Passage to read:
Terje had an interesting idea: instead of repair operating on ranges (with merkle trees) maybe the right unit of repair is an sstable: i.e. when you repair an sstable, it does CL.ALL reads of each row, then adds a "repaired" metadata. Compared to merkle-tree repair, you are doing random i/o, in exchange for being able to only worry about new-since-last-repair data (and whatever we have to merge, that BF doesn't skip).

This feels like a better fit for Cassandra to me, because it takes advantage of SSTable immutability.  Constantly re-repairing data that doesn't need it (in large increments or small) is wasteful.

Stu added: one way to incorporate terje's idea would be to continue to build merkle trees, but to only build them using sstables that have been created since the last time we ran repair.

Records excerpted from a collection:

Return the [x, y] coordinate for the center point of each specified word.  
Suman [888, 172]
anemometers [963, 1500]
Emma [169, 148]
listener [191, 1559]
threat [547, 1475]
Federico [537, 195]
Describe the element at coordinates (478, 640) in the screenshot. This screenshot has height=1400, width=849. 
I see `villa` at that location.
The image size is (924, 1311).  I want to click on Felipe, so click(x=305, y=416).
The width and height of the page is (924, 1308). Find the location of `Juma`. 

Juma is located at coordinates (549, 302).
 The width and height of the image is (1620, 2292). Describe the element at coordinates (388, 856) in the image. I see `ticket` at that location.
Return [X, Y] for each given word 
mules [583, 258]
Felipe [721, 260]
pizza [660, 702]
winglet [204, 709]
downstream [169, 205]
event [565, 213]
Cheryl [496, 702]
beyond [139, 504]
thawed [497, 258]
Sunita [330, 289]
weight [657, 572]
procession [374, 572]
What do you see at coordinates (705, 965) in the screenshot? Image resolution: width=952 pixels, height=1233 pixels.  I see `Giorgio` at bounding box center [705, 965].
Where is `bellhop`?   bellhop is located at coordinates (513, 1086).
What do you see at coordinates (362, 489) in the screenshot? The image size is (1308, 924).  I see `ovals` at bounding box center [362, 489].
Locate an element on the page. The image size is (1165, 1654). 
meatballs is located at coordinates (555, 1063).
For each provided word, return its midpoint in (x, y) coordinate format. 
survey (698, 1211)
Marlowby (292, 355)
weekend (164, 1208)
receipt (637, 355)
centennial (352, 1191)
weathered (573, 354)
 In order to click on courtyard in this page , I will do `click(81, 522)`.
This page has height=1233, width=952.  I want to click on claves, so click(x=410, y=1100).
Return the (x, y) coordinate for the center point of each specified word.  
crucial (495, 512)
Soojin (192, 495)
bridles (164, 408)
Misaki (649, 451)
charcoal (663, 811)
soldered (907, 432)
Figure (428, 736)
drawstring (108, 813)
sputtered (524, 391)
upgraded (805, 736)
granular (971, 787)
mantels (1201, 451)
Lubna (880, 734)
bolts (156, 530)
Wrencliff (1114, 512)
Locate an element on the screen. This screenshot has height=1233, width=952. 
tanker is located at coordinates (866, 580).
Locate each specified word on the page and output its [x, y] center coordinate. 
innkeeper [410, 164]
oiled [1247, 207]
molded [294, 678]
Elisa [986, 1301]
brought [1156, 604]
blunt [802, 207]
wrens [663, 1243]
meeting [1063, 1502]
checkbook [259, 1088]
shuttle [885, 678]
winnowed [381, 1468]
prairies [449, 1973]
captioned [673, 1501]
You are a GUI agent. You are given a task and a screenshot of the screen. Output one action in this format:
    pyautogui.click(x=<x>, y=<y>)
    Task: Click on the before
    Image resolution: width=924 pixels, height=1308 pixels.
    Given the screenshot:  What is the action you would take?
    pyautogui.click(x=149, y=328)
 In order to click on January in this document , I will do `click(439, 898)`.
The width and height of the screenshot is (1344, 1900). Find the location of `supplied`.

Set exercise 1:
Answer these questions about the repair discussion:
(a) According to Terje's idea, what should the unit of repair be instead of ranges?
(b) What property of SSTables is said to make this approach a better fit for Cassandra?
(c) Who suggested continuing to build merkle trees, but only from sstables created since the last repair?
Set exercise 2: In the repair discussion, echo the passage starting with "Terje had an" and going on through "we ran repair.".
These rows come from a separate source.

Expected output 1:
(a) An sstable.
(b) Their immutability.
(c) Stu.

Expected output 2:
Terje had an interesting idea: instead of repair operating on ranges (with merkle trees) maybe the right unit of repair is an sstable: i.e. when you repair an sstable, it does CL.ALL reads of each row, then adds a "repaired" metadata. Compared to merkle-tree repair, you are doing random i/o, in exchange for being able to only worry about new-since-last-repair data (and whatever we have to merge, that BF doesn't skip).

This feels like a better fit for Cassandra to me, because it takes advantage of SSTable immutability.  Constantly re-repairing data that doesn't need it (in large increments or small) is wasteful.

Stu added: one way to incorporate terje's idea would be to continue to build merkle trees, but to only build them using sstables that have been created since the last time we ran repair.